(Stored items from a collection)
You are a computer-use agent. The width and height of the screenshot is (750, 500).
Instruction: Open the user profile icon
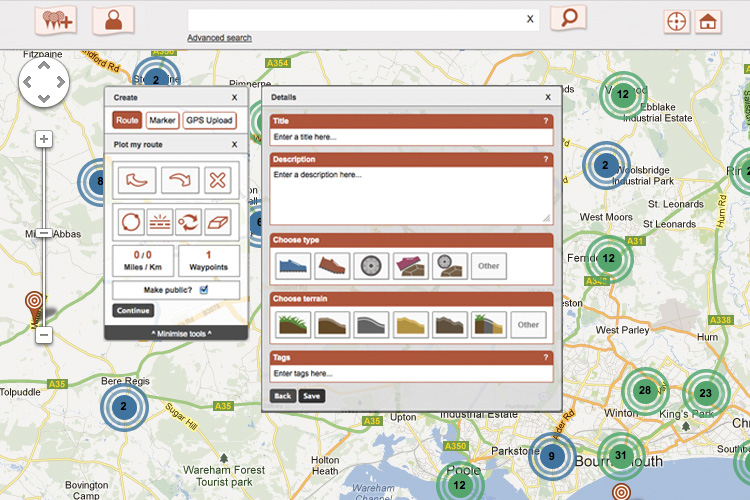point(113,19)
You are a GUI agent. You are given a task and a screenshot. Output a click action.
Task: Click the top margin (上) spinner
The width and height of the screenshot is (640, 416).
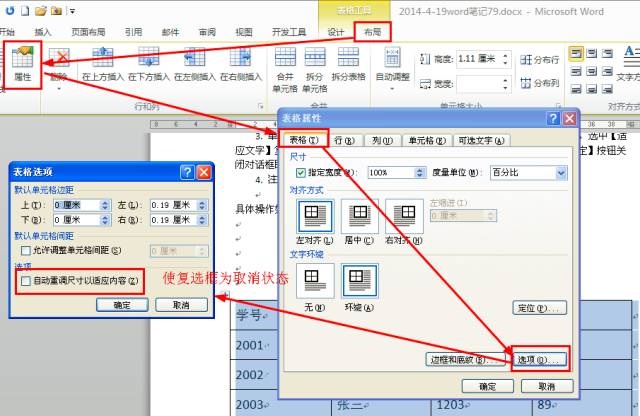pyautogui.click(x=104, y=204)
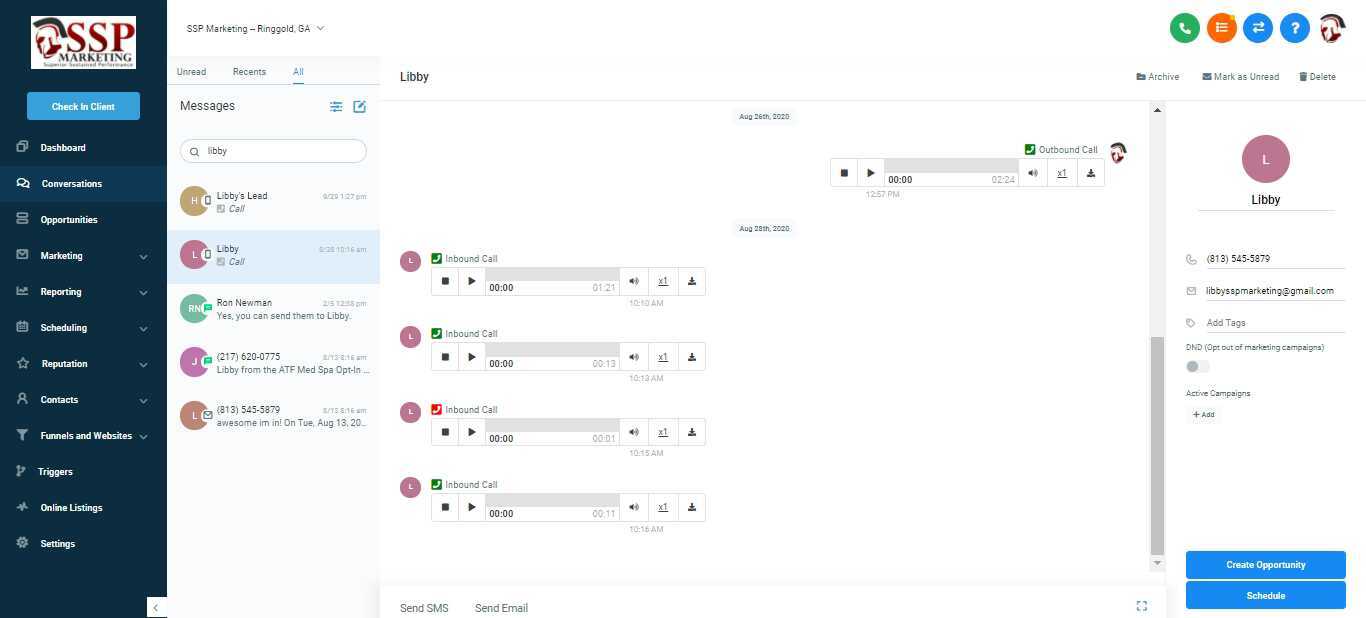Open the message filter settings icon
The height and width of the screenshot is (618, 1366).
[336, 106]
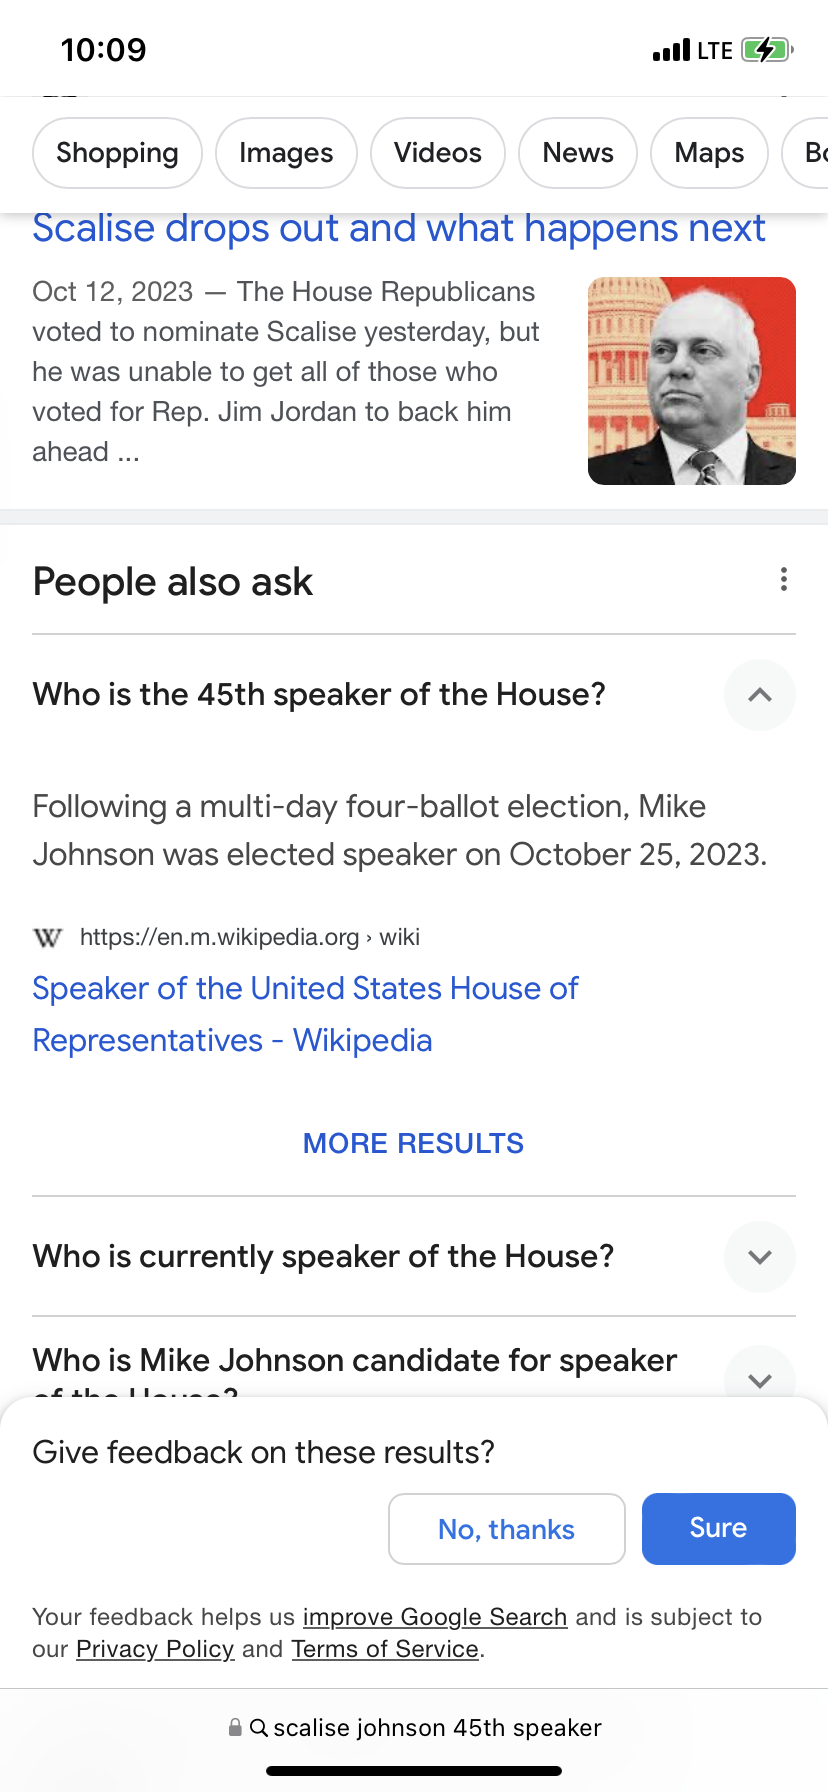
Task: Decline feedback with No, thanks
Action: click(x=506, y=1529)
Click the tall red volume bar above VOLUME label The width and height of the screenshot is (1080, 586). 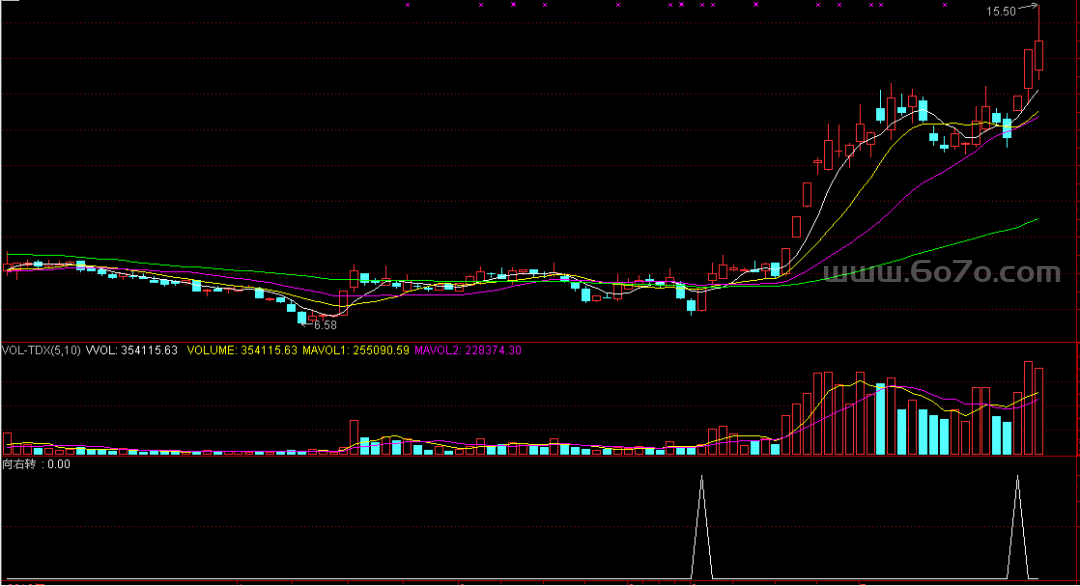coord(354,438)
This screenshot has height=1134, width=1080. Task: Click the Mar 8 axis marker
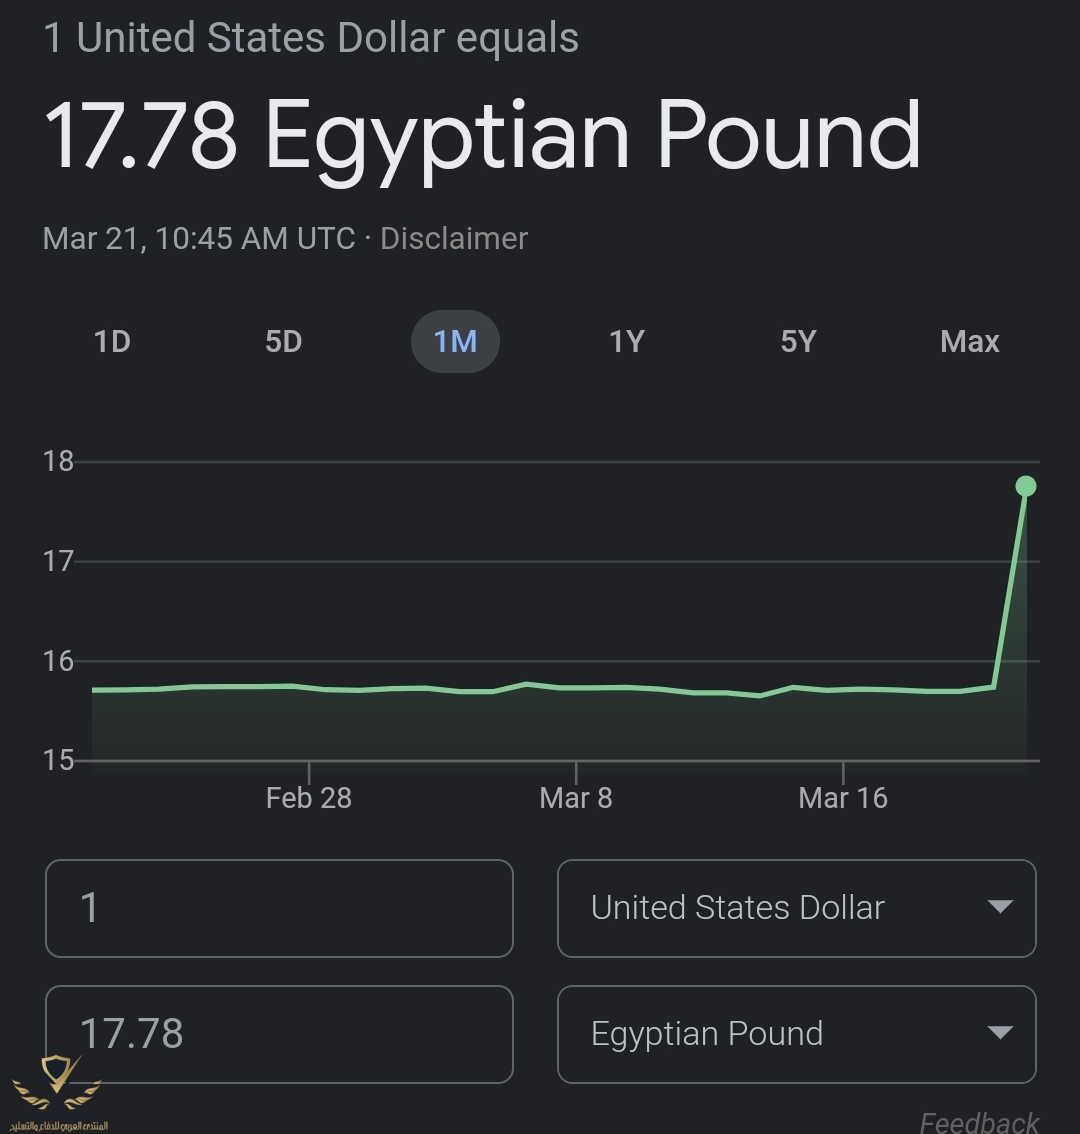[x=576, y=798]
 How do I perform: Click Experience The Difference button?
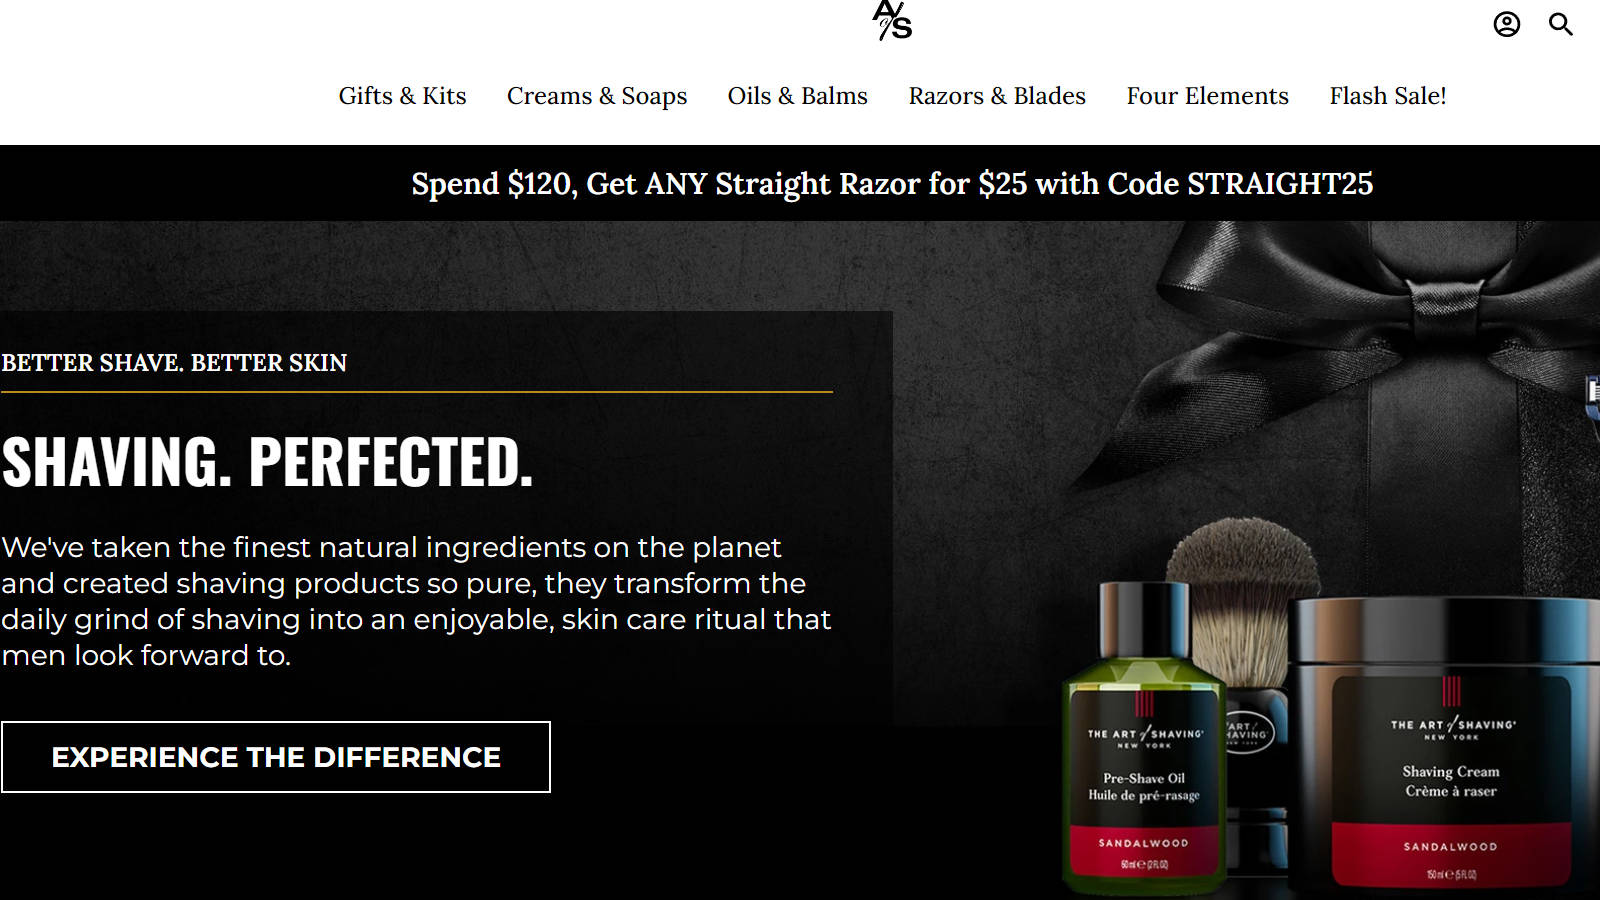(276, 757)
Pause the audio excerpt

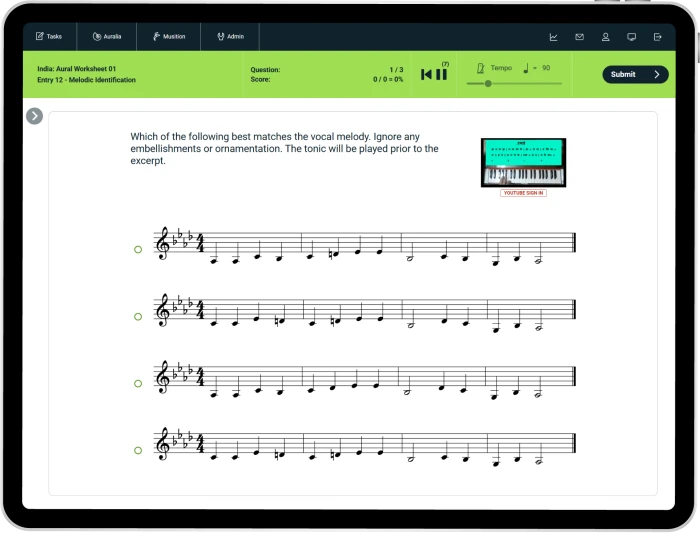[442, 75]
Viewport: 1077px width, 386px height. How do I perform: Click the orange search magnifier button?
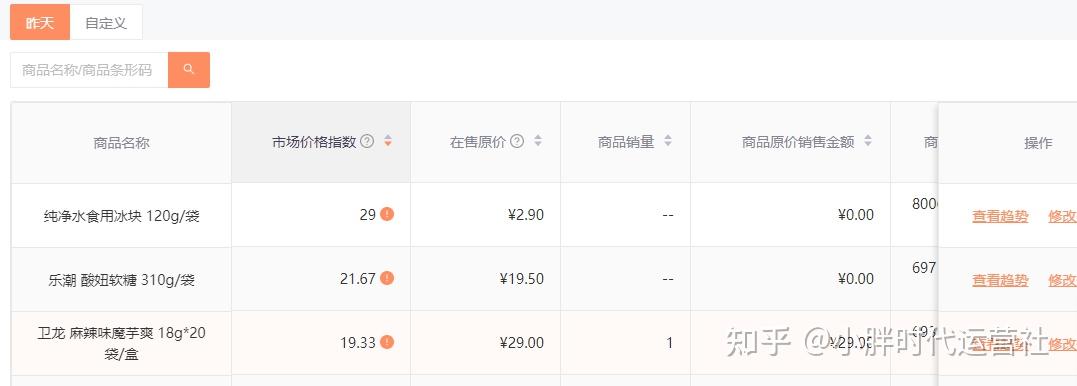coord(189,70)
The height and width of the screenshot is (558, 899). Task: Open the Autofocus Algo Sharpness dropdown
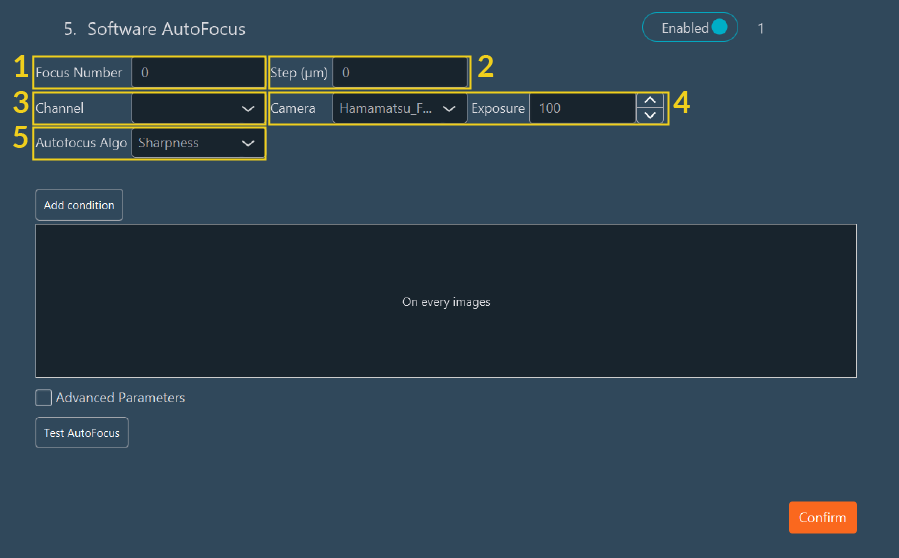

▶ **What the task requires**:
Work through the entries, filtering for the string "agent", and copy each line that holds it.

▶ **Result**:
You are a computer-use agent. The width and height of the screenshot is (750, 500).
You are a GUI agent. You are given a task and a screenshot. Output a click action.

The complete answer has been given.